The expected answer is the set of lines in the data below between the line holding "Given: Switch to the PUBL148 tab" and the line holding "has width=589, height=443.", inclusive, written out exactly.

+ + +

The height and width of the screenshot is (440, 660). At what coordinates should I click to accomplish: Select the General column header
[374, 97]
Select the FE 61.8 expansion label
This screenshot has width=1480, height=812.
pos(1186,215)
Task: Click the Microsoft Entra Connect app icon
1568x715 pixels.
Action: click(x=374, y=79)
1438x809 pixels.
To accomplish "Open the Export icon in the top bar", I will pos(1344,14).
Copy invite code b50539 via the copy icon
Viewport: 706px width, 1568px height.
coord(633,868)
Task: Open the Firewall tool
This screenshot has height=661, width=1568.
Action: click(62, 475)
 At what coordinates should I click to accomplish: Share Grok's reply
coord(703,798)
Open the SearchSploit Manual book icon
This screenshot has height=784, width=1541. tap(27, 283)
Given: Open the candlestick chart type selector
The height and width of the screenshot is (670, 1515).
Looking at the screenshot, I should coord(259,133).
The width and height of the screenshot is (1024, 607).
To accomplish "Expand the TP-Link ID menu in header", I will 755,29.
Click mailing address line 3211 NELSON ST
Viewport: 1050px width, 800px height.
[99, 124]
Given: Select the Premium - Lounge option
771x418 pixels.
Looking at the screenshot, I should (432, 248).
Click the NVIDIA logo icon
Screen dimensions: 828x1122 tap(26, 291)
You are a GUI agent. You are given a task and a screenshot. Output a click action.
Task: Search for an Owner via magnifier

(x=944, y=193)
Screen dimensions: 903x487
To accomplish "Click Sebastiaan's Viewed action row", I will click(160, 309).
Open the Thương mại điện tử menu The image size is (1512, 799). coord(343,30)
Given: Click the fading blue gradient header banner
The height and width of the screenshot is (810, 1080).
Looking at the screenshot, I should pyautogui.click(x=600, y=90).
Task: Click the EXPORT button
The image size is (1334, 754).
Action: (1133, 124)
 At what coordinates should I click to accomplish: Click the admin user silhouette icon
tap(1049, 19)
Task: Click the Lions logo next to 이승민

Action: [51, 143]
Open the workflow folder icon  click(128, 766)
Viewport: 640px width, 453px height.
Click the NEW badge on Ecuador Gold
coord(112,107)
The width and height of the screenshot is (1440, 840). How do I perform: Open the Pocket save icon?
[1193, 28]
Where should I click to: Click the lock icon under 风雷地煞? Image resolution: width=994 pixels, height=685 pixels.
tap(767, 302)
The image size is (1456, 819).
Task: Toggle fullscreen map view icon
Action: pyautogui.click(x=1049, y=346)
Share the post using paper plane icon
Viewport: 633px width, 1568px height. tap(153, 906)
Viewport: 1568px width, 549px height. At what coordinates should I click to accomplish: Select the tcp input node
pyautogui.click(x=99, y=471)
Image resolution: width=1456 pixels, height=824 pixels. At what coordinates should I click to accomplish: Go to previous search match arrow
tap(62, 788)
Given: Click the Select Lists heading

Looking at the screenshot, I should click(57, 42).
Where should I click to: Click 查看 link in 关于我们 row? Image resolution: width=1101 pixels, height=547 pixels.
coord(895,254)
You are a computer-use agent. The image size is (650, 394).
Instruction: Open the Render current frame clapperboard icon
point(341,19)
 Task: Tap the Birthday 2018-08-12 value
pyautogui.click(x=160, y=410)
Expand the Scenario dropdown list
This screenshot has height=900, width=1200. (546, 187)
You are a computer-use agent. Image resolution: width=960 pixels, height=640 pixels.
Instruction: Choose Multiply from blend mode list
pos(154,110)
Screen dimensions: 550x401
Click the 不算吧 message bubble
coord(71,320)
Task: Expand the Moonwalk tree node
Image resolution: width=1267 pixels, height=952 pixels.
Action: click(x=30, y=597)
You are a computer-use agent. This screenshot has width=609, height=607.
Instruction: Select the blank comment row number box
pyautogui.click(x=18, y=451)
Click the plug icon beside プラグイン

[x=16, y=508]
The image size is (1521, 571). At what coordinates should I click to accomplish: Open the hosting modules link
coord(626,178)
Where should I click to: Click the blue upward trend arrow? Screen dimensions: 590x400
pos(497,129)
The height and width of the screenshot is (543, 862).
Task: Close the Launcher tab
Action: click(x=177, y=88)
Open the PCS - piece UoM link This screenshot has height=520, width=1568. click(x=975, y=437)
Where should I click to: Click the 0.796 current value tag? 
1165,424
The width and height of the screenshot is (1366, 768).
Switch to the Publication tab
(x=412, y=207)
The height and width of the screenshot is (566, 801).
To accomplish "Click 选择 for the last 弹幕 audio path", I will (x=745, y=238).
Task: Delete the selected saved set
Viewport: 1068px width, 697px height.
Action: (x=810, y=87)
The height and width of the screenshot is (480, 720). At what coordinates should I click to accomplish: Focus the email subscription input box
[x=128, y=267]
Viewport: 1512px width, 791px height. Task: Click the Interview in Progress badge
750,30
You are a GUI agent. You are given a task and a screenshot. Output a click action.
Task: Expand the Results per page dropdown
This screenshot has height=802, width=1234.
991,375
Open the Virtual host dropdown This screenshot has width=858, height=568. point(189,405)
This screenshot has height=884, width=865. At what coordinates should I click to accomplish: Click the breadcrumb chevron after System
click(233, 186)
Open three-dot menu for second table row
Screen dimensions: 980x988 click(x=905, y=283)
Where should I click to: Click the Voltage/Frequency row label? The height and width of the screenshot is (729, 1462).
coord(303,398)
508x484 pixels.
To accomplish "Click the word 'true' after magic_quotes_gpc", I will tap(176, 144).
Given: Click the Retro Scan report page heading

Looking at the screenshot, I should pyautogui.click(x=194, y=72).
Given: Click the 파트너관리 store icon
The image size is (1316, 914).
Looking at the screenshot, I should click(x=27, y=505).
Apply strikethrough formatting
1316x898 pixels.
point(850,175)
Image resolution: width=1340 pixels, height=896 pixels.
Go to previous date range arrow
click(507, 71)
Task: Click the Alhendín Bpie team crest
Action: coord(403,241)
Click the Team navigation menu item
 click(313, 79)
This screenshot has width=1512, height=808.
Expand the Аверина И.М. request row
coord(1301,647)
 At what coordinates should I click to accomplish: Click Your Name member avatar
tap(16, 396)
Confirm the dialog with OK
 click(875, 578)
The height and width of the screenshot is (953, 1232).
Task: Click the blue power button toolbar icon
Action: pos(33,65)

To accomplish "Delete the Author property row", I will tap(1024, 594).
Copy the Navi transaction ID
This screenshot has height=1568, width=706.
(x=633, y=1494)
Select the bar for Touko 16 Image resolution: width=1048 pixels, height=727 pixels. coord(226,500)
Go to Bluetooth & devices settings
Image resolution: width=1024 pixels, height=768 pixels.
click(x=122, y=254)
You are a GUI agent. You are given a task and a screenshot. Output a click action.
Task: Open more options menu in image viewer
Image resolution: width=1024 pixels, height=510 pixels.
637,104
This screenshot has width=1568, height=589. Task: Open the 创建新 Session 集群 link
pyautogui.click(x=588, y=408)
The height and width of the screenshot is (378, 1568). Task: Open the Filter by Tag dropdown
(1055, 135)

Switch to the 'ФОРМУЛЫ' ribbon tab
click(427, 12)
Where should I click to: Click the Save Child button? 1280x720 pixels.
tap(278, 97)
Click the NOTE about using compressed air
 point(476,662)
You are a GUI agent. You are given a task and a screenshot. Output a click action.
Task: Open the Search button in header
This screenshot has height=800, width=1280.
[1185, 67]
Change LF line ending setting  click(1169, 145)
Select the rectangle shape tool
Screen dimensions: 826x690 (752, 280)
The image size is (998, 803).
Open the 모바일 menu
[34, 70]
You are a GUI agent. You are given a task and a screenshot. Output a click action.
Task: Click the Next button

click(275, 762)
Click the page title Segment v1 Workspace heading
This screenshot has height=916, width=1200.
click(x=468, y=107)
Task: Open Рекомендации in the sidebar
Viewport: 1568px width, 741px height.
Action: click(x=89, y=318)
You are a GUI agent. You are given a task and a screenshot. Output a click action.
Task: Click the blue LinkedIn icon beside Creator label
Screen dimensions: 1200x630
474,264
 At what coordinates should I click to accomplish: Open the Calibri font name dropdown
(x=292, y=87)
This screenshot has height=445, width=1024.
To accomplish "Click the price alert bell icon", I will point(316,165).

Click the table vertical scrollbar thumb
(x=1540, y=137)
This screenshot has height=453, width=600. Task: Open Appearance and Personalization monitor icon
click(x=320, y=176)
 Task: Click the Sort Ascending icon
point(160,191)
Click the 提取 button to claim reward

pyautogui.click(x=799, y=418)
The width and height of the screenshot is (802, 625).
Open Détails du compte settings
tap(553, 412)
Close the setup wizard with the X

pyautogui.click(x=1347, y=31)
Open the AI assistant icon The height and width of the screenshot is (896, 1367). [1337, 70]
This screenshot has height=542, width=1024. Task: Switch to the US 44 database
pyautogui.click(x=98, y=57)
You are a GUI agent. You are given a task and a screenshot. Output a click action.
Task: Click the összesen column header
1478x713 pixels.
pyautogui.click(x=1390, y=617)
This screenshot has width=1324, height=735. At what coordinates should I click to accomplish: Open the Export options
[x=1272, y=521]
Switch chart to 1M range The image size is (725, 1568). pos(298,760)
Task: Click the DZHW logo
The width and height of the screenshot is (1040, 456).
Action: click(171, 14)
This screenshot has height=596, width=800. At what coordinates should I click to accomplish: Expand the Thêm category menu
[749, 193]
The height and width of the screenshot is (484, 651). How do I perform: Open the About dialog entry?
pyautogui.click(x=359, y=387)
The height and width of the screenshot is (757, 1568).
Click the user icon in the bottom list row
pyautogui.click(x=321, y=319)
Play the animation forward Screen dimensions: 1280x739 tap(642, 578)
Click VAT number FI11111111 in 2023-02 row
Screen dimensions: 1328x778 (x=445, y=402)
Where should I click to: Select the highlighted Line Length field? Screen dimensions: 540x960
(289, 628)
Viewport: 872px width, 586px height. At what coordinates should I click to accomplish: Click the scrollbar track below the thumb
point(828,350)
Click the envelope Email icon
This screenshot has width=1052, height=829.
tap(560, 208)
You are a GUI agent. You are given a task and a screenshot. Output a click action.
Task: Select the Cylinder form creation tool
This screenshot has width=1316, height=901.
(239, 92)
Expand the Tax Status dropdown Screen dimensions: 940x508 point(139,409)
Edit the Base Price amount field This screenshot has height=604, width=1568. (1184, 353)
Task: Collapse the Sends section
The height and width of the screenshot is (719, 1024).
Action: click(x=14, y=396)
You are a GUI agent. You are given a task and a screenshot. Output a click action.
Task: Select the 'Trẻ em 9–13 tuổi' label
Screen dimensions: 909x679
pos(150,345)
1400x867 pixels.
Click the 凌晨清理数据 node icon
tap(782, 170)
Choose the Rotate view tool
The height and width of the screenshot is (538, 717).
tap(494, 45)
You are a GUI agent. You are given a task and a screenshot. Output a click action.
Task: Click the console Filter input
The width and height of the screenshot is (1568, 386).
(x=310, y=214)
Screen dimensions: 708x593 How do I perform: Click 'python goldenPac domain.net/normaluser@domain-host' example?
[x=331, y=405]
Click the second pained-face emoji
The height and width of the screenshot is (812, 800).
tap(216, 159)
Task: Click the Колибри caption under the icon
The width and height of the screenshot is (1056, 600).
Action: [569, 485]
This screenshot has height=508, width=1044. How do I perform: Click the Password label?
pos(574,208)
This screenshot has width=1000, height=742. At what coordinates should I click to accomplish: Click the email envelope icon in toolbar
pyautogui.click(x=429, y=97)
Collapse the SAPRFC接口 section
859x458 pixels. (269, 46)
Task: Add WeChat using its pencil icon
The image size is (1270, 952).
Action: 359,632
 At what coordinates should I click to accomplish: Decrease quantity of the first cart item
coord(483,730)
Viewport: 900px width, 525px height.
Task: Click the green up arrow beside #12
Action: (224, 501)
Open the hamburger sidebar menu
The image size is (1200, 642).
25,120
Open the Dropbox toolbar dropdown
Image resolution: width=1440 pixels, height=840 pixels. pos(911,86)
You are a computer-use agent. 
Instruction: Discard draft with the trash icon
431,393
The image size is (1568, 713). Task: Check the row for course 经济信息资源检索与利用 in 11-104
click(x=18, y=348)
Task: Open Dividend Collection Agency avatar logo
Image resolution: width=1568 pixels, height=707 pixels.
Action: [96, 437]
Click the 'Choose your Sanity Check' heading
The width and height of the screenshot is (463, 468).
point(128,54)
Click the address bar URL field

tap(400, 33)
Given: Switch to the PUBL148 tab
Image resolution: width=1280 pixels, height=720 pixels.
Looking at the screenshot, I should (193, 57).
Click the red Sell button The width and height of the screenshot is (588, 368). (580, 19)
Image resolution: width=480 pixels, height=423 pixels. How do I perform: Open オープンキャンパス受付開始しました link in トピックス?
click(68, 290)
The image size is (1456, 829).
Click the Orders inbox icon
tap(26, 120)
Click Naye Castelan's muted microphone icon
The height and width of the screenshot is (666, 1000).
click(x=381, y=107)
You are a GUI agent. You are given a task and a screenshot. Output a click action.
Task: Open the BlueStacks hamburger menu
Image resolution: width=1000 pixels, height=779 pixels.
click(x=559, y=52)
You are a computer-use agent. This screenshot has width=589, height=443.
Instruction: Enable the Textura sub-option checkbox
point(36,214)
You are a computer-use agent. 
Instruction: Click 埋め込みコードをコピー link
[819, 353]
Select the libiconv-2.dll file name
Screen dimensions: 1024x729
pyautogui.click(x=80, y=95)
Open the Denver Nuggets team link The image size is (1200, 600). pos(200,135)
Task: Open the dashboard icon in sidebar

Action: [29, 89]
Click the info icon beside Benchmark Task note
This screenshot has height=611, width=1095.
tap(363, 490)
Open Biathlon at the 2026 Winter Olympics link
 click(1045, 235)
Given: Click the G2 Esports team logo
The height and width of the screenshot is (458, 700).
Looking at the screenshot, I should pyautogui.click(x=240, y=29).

+ + +

Task response
Given: Switch to the PUBL148 tab
Image resolution: width=1280 pixels, height=720 pixels.
Looking at the screenshot, I should (193, 57).
Click the red Sell button The width and height of the screenshot is (588, 368). (580, 19)
Image resolution: width=480 pixels, height=423 pixels. How do I perform: Open オープンキャンパス受付開始しました link in トピックス?
click(68, 290)
The image size is (1456, 829).
Click the Orders inbox icon
tap(26, 120)
Click Naye Castelan's muted microphone icon
The height and width of the screenshot is (666, 1000).
click(x=381, y=107)
You are a GUI agent. You are given a task and a screenshot. Output a click action.
Task: Open the BlueStacks hamburger menu
Image resolution: width=1000 pixels, height=779 pixels.
click(x=559, y=52)
You are a computer-use agent. This screenshot has width=589, height=443.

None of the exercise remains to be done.